Arguing without getting emotional
Arguing without getting emotional
(OP)
My position as an engineer is really between the two tales. I'm the guy who take over the R&D idea and make it work. This involves assisting the R&D people on how to design thing that is manufacturable, cheap, easy to assemble, etc. I found my self that if I don't catch their mistakes then it is my fault. If I do catch their mistakes, I still have to fix it due to various reason like the product is way down the line and the tooling is already built, etc. Now here is the real issue, I always get pumped up whenever I get to the meeting and talked with these guys trying to convince them to change the design a little bit to accomodate for better cost, assembly, service, etc. It seems like no matter how I present the fact, I always got my self in the arguing mode that at the end I wanted to kick his butt so badly.
How do you present the fact without getting emotional and still being able to convince them. And if you do get into a debate, how do you stay calm and not take things personally.
Anyone has similar situation and how to cope this?
Kinsrow
How do you present the fact without getting emotional and still being able to convince them. And if you do get into a debate, how do you stay calm and not take things personally.
Anyone has similar situation and how to cope this?
Kinsrow





RE: Arguing without getting emotional
Also people will always argue against doing more work if they're lazy. If they have no valid reason for arguing and if the responsibility ultimately rests on you, what you say goes.
In extreme cases don't even bother listening, unless their comments are substantial.
RE: Arguing without getting emotional
Always stick to the facts, and ask them "If you do it this way, what are the advantages?" when you are trying to change their method.
Then present your ideas, backing them up with the cost savings, easier assembly, etc.
Its not an easy thing to do, but when you can pull it off, its worthwhile.
RE: Arguing without getting emotional
Chris
Systems Analyst, I.S.
SolidWorks 06 4.1/PDMWorks 06
AutoCAD 06
ctopher's home (updated 06-21-06)
RE: Arguing without getting emotional
For example, I had to derail a poor design by a young, emotional "I'm right all the time" design engineer.

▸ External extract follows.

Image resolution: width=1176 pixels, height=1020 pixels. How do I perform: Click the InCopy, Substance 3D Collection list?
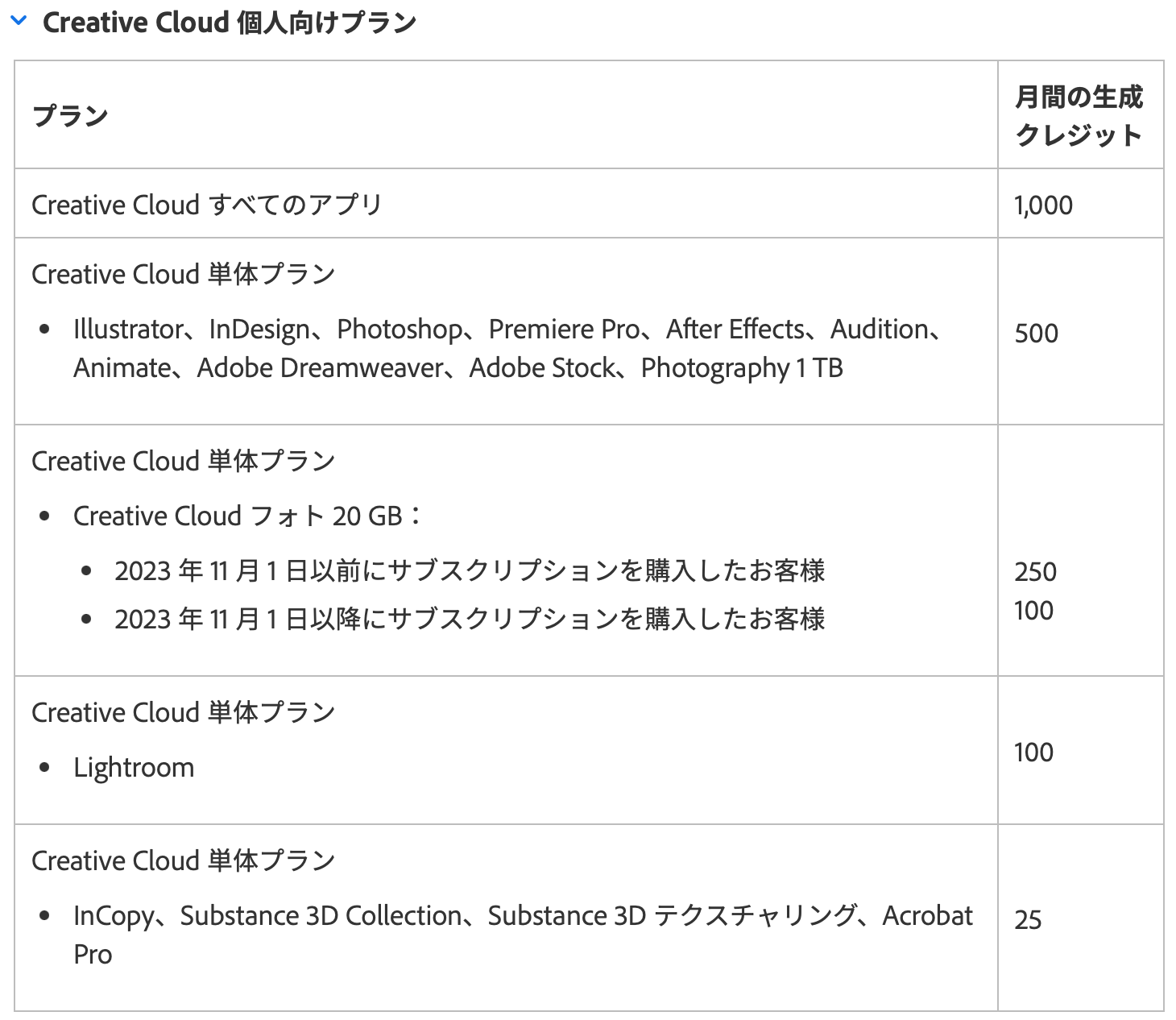point(523,934)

I was a team member, but not his authority figure. But I needed to preserve his ego to be effective on the team. All the other gray haired guys with shop floor experience knew it wouldn't work long term, but he wouldn't back down, even though he was outnumbered. I requested we build a prototype to prove his design, and run a long-term design validation. System failed, as we all knew it would. The deisgn was killed, his ego was preserved, he learned an inexpensive lesson. He may actually be a decent engineer one of these days.
TygerDawg
RE: Arguing without getting emotional
Start with the facts (what it is). Continue with what you want (what it should be). Follow up with data (cost was/is, assembly time was/is).

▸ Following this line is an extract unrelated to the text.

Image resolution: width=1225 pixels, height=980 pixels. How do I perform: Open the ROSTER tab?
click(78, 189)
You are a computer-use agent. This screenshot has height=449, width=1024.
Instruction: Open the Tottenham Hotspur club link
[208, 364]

Then the important part... listen. They may or may not have valid arguments. Do not interject; take notes and hit their bullets after they are done.
Works for me...
RE: Arguing without getting emotional
Perhaps try to share your DFM/DFA experience before a project gets started. It's a constant battle, but one you shouldn't have to be stressed out over. Everyone should be on the same team when it comes to cost reduction and DFM/DFA. My question would be why they are so resistant to change the design? Are your suggestions too engrossing, or difficult to achieve based on the status of a project? Are there aesthetic concerns that are impacted by your suggestions that are more important to others than savings?
"Art without engineering is dreaming; Engineering without art is calculating."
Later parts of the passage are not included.